Earlier, he met with Egyptian President Abdel Fattah el-Sisi, where he raised the issue of human rights under the authoritarian regime.

Egypt’s presidency of the summit has been tainted by outrage at its imprisoning of political prisoners, famously British-Egyptian writer Alaa Abd El-Fattah. Delegates have also complained about a lack of food, water and internet at the venue, as well as a sewage leak on Wednesday.

The White House will hope Biden’s address, as well as a smattering of announcements and appearances by senior Democrats such as Nancy Pelosi, positions the US as a climate leader – particularly after the hiatus years under Mr Trump.

But it is still the world’s biggest oil producer and biggest historical polluter – and the average American emits far more carbon dioxide than citizens of any other major economy.

It is also one of many countries falling short on cutting emissions as promised and coughing up long overdue cash to fund climate measures in developing countries.

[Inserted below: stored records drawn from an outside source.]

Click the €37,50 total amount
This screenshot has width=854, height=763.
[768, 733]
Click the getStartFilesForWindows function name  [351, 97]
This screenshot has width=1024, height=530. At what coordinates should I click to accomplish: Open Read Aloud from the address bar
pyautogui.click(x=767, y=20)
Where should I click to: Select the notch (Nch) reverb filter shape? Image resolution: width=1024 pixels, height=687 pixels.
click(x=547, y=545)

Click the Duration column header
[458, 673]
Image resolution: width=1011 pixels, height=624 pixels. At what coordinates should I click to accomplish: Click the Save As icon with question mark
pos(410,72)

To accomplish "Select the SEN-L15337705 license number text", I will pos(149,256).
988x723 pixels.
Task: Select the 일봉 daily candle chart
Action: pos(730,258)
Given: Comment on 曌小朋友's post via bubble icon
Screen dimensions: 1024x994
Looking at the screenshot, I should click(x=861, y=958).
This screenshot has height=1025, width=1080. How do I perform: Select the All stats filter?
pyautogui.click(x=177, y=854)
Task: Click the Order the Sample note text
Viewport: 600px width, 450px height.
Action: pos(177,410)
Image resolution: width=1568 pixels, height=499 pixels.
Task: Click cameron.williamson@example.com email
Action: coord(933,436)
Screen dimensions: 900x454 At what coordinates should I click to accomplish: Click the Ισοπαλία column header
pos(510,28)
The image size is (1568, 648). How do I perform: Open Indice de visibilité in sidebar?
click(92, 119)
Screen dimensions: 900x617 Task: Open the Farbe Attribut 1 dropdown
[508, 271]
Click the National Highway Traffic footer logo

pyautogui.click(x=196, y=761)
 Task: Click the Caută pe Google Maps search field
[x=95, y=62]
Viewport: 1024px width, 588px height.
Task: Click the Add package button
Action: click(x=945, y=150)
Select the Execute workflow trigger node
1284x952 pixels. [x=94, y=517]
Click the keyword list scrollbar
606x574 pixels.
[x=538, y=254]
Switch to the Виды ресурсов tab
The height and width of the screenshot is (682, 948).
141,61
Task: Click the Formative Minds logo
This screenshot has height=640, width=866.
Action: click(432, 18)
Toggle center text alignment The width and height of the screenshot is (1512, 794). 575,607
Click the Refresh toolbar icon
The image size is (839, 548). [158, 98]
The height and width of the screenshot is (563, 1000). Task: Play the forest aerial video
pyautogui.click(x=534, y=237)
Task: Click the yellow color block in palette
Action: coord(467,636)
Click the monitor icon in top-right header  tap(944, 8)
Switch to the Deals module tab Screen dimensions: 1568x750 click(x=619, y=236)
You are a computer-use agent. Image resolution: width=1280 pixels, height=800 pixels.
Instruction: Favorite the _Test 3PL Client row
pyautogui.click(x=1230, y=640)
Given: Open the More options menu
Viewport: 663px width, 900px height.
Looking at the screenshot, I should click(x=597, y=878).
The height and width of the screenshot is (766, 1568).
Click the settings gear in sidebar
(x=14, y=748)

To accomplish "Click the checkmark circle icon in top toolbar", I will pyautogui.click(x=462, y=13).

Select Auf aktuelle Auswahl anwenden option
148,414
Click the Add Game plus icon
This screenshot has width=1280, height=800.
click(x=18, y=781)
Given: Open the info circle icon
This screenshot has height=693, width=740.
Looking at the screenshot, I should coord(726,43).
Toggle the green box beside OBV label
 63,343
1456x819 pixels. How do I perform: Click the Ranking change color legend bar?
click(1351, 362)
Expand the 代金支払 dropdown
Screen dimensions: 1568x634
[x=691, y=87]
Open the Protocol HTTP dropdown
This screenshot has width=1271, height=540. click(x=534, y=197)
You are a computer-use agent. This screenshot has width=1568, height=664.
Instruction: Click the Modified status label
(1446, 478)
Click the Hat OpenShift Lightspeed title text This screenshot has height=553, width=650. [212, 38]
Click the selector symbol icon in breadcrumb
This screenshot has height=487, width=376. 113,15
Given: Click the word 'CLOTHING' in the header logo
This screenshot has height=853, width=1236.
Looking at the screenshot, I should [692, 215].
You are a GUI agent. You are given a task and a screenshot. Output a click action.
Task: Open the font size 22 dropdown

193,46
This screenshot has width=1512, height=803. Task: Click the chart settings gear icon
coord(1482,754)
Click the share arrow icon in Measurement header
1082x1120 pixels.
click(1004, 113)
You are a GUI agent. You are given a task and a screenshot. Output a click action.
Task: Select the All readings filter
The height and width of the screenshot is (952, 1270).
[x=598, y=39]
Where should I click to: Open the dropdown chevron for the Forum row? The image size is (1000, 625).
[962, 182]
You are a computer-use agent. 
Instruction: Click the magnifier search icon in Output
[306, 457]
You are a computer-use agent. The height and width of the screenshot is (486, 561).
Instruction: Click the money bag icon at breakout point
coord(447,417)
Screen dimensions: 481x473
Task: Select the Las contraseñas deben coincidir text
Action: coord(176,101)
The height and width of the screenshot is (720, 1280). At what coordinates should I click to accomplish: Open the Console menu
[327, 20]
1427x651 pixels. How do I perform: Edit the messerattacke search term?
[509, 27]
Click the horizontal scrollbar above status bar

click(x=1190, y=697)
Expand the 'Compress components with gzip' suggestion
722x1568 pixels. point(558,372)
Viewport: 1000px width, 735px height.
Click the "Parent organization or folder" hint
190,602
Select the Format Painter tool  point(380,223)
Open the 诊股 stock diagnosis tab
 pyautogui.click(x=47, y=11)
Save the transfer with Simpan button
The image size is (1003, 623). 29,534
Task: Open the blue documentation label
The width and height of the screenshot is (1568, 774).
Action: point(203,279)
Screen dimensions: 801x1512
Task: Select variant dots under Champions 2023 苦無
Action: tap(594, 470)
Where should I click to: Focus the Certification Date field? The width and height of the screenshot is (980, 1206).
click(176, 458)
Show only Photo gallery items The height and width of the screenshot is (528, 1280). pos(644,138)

Mohamed Adow, director of Power Shift Africa, a think tank, said: “I’d rather have one apple in my hand than the promise of five that never come… We need straightforward funding that directly goes to communities and countries.”

Antony Froggatt from research institute Chatham House said the US has “still much to do to repair its reputation on climate change, and particularly important will be international finance.”

COP27: Joe Biden apologises for the US pulling out of the Paris climate agreement

Dissatisfied campaigners gathered outside the conference zone where Mr Biden spoke, waving blue banners and shouting “pay up for loss and damage” – referring to calls by vulnerable countries for compensation for brutal climate impacts they did not cause.

They and other countries will judge the US’s leadership in part on its willingness to engage on the issue, and on fossil fuel phase out.

So far at the talks, “the US and other major economies are essentially allowing this [conversation] to continue, nodding a lot but not actually saying very much”, according to Collin Rees, US programme manager at Oil Change international, who has been observing the discussions.

“There’s a big worry that heading into the second week and really the crux of the negotiations, that’s when they might play their cards and say, ‘absolutely not’,” he told Sky News.